Dans ce roman où se mêlent étroitement réalité et fiction, Tituba est une voix. La voix d'une femme victime des Hommes, partagée entre l'amour et la liberté, l'humanité et le ressentiment, torturée par son envie de vengeance alors que ses dons de guérisseuse la poussent au contraire. La voix d'une femme différente, clairvoyante et profondément juste, digne et engagée, une femme forte au destin implacable, une femme que l'écrit réhabilite pour ne pas oublier ces périodes sombres et cruelles de l'Histoire.
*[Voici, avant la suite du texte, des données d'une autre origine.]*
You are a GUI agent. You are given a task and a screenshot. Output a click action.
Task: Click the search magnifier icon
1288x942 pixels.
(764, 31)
De sa naissance  à ses premiers émois, de sa survie à son exil, de ses choix à ses regrets, de ses amours aux trahisons, de ses désirs, de ses espoirs à la réalité, de la violence à l'apaisement, de son regard lucide à sa résignation, de sa force à ses doutes, les mots sont ceux de Tituba, forts et vifs, sans concession tel le cheminement âpre de son existence.
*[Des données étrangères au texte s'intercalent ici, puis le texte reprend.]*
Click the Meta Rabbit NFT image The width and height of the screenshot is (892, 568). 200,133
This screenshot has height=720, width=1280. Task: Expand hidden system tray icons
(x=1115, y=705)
Ce roman porté par une plume envoûtante est absolument passionnant
***
Pour poursuivre les découvertes sur cette triste période historique, une magnifique et très intéressante exposition est actuellement visible au Musée d'Orsay 
"Le Modèle Noir - de Géricault à Matisse " - 26 Mars au 21 Juillet 2019
Lien : http://aufildeslivresblogetc..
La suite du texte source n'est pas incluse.